(Lesedauer ca. 7 Minuten – hier als Podcast Version für unterwegs)

 

Dass die richtigen Fragen für jedes Verkaufsgespräch entscheidend sind, ist keine Neuigkeit. Jeder gute Verkäufer weiß: wenn ich immer nur dieselben Fragen stelle,  bekomme ich auch nur die gleichen Standard – Antworten.

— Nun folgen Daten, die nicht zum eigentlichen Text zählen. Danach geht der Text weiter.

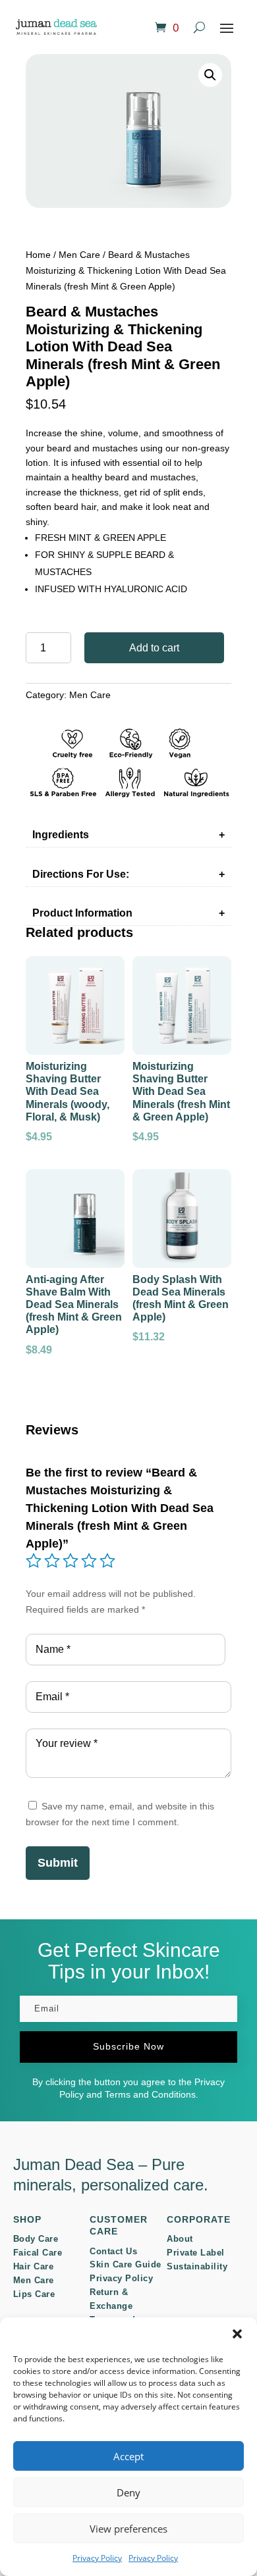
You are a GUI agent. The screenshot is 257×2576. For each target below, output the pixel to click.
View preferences (128, 2528)
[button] (237, 2333)
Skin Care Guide (125, 2264)
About (180, 2239)
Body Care (36, 2239)
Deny (128, 2492)
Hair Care (33, 2266)
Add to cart (154, 647)
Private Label (196, 2253)
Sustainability (197, 2266)
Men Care (79, 254)
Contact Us (113, 2251)
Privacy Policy (97, 2557)
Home (38, 254)
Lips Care (34, 2294)
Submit (58, 1862)
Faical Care (38, 2253)
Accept (128, 2456)
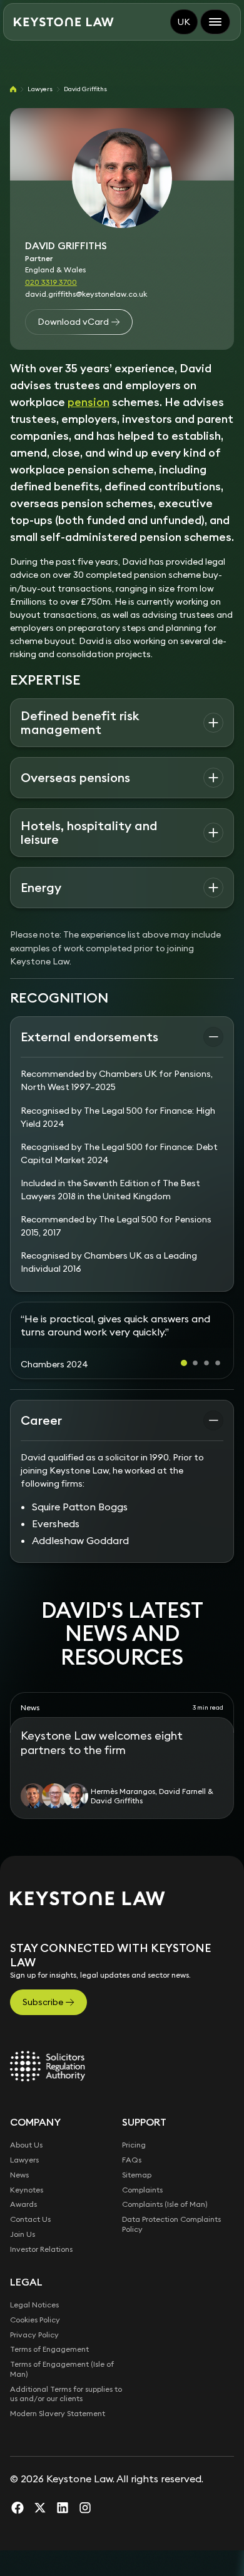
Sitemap (136, 2201)
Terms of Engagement (49, 2375)
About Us (26, 2171)
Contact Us (30, 2245)
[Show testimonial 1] (184, 1388)
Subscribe (43, 2028)
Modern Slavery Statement (57, 2439)
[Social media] (17, 2533)
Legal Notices (34, 2331)
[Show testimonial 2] (195, 1388)
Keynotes (26, 2215)
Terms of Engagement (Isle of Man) (62, 2395)
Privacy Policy (34, 2360)
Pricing (134, 2171)
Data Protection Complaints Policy (171, 2250)
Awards (23, 2230)
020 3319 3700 (51, 282)
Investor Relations (41, 2274)
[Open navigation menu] (215, 21)
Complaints (142, 2215)
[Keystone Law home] (64, 22)
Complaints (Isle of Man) (165, 2230)
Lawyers (40, 89)
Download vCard (73, 321)
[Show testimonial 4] (217, 1388)
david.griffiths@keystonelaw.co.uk (86, 294)
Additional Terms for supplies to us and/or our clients (66, 2419)
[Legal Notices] (47, 2092)
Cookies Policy (35, 2346)
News (19, 2201)
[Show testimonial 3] (206, 1388)
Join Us (22, 2260)
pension (88, 402)
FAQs (131, 2186)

Mit den folgenden fünf Fragen schauen Sie beim Kunden hinter die Fassade; hinterfragen Sie also auch Ihre Fragetechniken und prüfen Sie, ob Sie damit auf dem aktuellsten Stand sind.

 

Das Emotionen im Verkauf entscheidend sind, sollte mittlerweile auch den letzten Durchschnittsverkäufer erreicht haben. Doch wie komme ich an diese Emotionen heran, wie finde ich heraus, was den Kunden wirklich bewegt? Ich habe Ihnen hier eine Auswahl der entscheidenden Fragen dazu zusammengestellt.

Was Sie hier erwartet:

  • Mit diesen fünf Fragen schauen Sie beim Kunden hinter die Fassade und “provozieren” damit erfolgreiche Gespräche
  • Drei wichtige Erfolgsmuster von Überfliegern

Mit diesen fünf Fragen schauen Sie beim Kunden hinter die Fassade

Gelingt es Ihnen schon früh im Verkaufsprozess, durch die richtigen Fragen beim Kunden Interesse zu wecken, haben Sie gute Karten.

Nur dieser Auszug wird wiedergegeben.